# Stored rows

-=-=-=-=-

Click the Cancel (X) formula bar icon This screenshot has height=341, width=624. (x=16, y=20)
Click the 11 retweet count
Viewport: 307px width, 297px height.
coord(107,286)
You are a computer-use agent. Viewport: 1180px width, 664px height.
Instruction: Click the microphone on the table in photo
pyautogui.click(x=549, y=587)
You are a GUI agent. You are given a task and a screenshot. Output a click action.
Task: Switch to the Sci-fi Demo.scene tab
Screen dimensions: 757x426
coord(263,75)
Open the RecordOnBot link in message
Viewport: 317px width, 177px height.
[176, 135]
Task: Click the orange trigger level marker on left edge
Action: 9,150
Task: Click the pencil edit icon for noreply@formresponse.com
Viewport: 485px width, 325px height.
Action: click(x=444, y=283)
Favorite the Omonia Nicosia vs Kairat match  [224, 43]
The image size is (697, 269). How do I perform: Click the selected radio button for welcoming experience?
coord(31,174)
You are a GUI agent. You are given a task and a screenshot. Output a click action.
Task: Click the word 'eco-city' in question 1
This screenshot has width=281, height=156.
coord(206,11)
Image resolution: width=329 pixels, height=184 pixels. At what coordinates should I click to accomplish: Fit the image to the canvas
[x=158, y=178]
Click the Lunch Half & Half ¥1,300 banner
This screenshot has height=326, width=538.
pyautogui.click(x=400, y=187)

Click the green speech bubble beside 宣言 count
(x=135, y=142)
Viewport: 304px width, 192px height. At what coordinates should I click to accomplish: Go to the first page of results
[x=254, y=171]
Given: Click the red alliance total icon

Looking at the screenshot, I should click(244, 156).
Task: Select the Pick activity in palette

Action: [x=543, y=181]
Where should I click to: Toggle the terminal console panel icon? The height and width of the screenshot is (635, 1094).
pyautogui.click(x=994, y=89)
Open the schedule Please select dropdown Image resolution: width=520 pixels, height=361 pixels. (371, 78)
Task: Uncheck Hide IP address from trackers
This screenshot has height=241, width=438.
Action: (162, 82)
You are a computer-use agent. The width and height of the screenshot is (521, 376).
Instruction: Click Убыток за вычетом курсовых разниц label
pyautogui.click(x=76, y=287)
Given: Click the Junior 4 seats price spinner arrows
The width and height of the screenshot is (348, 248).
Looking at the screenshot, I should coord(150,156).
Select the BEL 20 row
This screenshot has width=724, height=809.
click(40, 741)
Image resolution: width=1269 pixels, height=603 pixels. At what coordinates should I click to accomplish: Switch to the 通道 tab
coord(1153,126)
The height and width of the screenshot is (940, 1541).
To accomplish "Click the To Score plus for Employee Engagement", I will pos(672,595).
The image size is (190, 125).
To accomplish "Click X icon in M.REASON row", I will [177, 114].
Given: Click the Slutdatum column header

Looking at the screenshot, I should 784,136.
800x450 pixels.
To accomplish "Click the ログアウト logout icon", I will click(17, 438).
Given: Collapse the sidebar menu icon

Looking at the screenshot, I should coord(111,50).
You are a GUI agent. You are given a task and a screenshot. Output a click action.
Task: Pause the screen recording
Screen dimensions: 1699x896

-=-=-=-=-

Transcribe all of the rows above exactly as they appear.

Click the Cancel (X) formula bar icon This screenshot has height=341, width=624. (x=16, y=20)
Click the 11 retweet count
Viewport: 307px width, 297px height.
coord(107,286)
You are a computer-use agent. Viewport: 1180px width, 664px height.
Instruction: Click the microphone on the table in photo
pyautogui.click(x=549, y=587)
You are a GUI agent. You are given a task and a screenshot. Output a click action.
Task: Switch to the Sci-fi Demo.scene tab
Screen dimensions: 757x426
coord(263,75)
Open the RecordOnBot link in message
Viewport: 317px width, 177px height.
[176, 135]
Task: Click the orange trigger level marker on left edge
Action: 9,150
Task: Click the pencil edit icon for noreply@formresponse.com
Viewport: 485px width, 325px height.
Action: click(x=444, y=283)
Favorite the Omonia Nicosia vs Kairat match  [224, 43]
The image size is (697, 269). How do I perform: Click the selected radio button for welcoming experience?
coord(31,174)
You are a GUI agent. You are given a task and a screenshot. Output a click action.
Task: Click the word 'eco-city' in question 1
This screenshot has width=281, height=156.
coord(206,11)
Image resolution: width=329 pixels, height=184 pixels. At what coordinates should I click to accomplish: Fit the image to the canvas
[x=158, y=178]
Click the Lunch Half & Half ¥1,300 banner
This screenshot has height=326, width=538.
pyautogui.click(x=400, y=187)

Click the green speech bubble beside 宣言 count
(x=135, y=142)
Viewport: 304px width, 192px height. At what coordinates should I click to accomplish: Go to the first page of results
[x=254, y=171]
Given: Click the red alliance total icon

Looking at the screenshot, I should click(244, 156).
Task: Select the Pick activity in palette

Action: [x=543, y=181]
Where should I click to: Toggle the terminal console panel icon? The height and width of the screenshot is (635, 1094).
pyautogui.click(x=994, y=89)
Open the schedule Please select dropdown Image resolution: width=520 pixels, height=361 pixels. (371, 78)
Task: Uncheck Hide IP address from trackers
This screenshot has height=241, width=438.
Action: (162, 82)
You are a computer-use agent. The width and height of the screenshot is (521, 376).
Instruction: Click Убыток за вычетом курсовых разниц label
pyautogui.click(x=76, y=287)
Given: Click the Junior 4 seats price spinner arrows
The width and height of the screenshot is (348, 248).
Looking at the screenshot, I should coord(150,156).
Select the BEL 20 row
This screenshot has width=724, height=809.
click(40, 741)
Image resolution: width=1269 pixels, height=603 pixels. At what coordinates should I click to accomplish: Switch to the 通道 tab
coord(1153,126)
The height and width of the screenshot is (940, 1541).
To accomplish "Click the To Score plus for Employee Engagement", I will pos(672,595).
The image size is (190, 125).
To accomplish "Click X icon in M.REASON row", I will [177, 114].
Given: Click the Slutdatum column header

Looking at the screenshot, I should 784,136.
800x450 pixels.
To accomplish "Click the ログアウト logout icon", I will click(17, 438).
Given: Collapse the sidebar menu icon

Looking at the screenshot, I should coord(111,50).
You are a GUI agent. You are given a task and a screenshot. Output a click action.
Task: Pause the screen recording
Screen dimensions: 1699x896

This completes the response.